*TASK INPUT:*
+++++

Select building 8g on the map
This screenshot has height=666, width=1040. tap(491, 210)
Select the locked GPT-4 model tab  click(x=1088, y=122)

+++++

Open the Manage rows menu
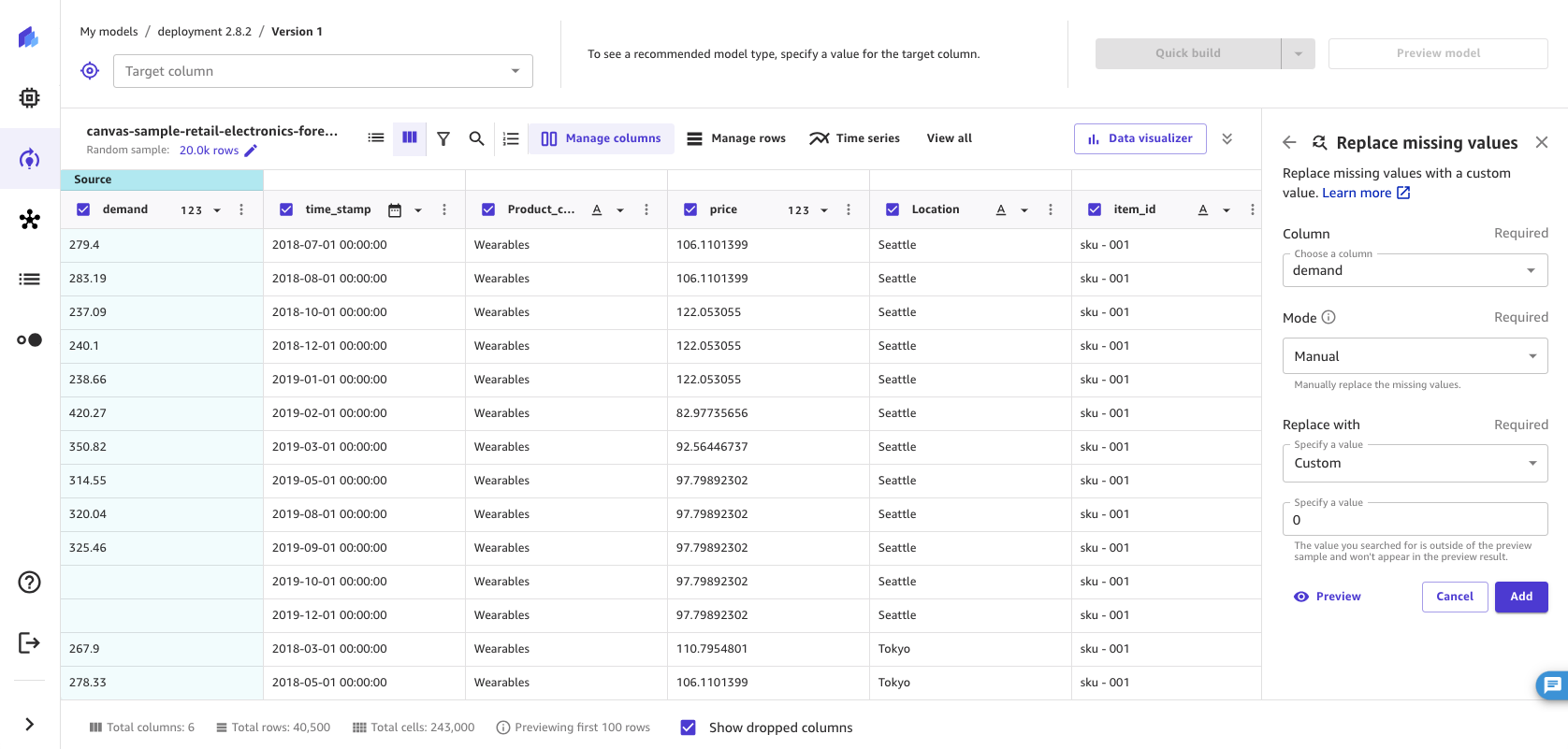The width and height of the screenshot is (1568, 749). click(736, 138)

+++++

*ASSIGNMENT:* Copy, exactly and only, the lines above that begin with the one containing "Select building 8g on the map" and finish with the one containing "Select the locked".

*ANSWER TO THIS TASK:*
Select building 8g on the map
This screenshot has height=666, width=1040. tap(491, 210)
Select the locked GPT-4 model tab  click(x=1088, y=122)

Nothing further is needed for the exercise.